== Aim of the exercise ==
Copy the listing lines from the one containing "Click the refresh icon next to 更多视频" to the one containing "Action: (x=412, y=118)", reproducing them word for word.

== Data excerpts ==
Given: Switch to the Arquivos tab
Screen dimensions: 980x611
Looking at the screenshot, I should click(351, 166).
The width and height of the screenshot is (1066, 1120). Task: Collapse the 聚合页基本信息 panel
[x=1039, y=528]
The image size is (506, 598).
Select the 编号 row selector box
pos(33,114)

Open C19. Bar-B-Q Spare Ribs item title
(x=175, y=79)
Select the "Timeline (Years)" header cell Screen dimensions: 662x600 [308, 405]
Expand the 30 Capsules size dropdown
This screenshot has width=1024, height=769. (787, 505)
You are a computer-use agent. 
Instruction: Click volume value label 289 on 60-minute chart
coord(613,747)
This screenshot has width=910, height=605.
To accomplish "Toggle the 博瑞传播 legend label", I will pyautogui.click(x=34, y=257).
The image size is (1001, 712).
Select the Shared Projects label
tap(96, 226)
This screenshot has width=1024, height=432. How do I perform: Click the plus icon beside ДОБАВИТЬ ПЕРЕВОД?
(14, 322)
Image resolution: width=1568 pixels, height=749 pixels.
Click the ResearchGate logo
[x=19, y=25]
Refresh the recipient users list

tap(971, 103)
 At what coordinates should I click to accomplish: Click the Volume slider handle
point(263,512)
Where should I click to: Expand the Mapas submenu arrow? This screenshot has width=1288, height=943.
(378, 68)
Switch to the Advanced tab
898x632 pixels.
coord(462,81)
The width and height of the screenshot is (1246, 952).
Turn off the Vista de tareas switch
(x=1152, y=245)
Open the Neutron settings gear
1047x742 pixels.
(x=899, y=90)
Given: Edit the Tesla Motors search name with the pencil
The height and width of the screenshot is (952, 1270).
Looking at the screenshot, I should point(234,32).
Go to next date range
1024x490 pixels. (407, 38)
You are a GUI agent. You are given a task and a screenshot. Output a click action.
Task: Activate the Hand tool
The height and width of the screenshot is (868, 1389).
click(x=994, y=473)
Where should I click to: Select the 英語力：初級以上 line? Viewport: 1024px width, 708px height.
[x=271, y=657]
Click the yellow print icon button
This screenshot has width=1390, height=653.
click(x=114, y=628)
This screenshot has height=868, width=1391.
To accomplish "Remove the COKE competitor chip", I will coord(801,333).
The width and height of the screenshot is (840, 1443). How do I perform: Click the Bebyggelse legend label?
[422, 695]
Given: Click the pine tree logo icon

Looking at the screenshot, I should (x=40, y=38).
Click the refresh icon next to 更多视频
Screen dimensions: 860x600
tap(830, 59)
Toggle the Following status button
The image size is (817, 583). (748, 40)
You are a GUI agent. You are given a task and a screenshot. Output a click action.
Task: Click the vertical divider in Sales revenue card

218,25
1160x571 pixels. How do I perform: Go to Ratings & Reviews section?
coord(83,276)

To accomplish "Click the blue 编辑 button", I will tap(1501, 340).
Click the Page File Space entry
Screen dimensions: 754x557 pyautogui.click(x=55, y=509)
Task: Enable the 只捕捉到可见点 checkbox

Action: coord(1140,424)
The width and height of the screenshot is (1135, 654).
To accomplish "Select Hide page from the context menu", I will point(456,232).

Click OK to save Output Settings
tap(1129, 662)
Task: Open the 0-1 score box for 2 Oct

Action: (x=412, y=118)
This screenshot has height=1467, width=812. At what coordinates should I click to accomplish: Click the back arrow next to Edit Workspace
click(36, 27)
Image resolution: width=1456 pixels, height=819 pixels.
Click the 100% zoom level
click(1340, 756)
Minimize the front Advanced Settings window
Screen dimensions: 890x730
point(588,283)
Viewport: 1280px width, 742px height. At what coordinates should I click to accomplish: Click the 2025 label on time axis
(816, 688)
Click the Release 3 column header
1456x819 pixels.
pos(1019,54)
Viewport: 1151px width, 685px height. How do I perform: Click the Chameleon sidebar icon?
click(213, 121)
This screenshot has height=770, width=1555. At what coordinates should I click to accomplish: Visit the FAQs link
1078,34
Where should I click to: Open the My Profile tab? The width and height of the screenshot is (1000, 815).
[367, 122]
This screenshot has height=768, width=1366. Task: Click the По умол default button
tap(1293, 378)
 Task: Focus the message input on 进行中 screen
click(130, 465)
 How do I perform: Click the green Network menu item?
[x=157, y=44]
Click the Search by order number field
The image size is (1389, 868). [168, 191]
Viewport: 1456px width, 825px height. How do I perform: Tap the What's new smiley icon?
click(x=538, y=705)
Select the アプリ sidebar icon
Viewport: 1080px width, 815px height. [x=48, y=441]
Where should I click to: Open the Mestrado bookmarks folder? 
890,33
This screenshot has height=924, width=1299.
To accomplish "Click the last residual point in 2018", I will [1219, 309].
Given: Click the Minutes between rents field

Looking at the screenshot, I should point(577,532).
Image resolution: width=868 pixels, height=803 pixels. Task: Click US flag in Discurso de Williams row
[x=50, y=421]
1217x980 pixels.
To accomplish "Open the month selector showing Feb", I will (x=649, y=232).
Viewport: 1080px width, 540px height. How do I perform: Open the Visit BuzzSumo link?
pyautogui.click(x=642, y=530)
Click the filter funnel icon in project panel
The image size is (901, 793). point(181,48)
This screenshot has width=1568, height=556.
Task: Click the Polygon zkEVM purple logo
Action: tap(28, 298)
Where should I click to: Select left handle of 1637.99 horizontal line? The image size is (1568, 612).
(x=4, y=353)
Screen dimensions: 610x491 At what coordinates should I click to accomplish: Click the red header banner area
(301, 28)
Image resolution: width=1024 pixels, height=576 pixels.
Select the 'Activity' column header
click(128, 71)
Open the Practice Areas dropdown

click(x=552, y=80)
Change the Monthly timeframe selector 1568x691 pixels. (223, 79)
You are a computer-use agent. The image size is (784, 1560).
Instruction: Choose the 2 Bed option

== Full answer ==
Click the refresh icon next to 更多视频
Screen dimensions: 860x600
tap(830, 59)
Toggle the Following status button
The image size is (817, 583). (748, 40)
You are a GUI agent. You are given a task and a screenshot. Output a click action.
Task: Click the vertical divider in Sales revenue card

218,25
1160x571 pixels. How do I perform: Go to Ratings & Reviews section?
coord(83,276)

To accomplish "Click the blue 编辑 button", I will tap(1501, 340).
Click the Page File Space entry
Screen dimensions: 754x557 pyautogui.click(x=55, y=509)
Task: Enable the 只捕捉到可见点 checkbox

Action: coord(1140,424)
The width and height of the screenshot is (1135, 654).
To accomplish "Select Hide page from the context menu", I will point(456,232).

Click OK to save Output Settings
tap(1129, 662)
Task: Open the 0-1 score box for 2 Oct

Action: (x=412, y=118)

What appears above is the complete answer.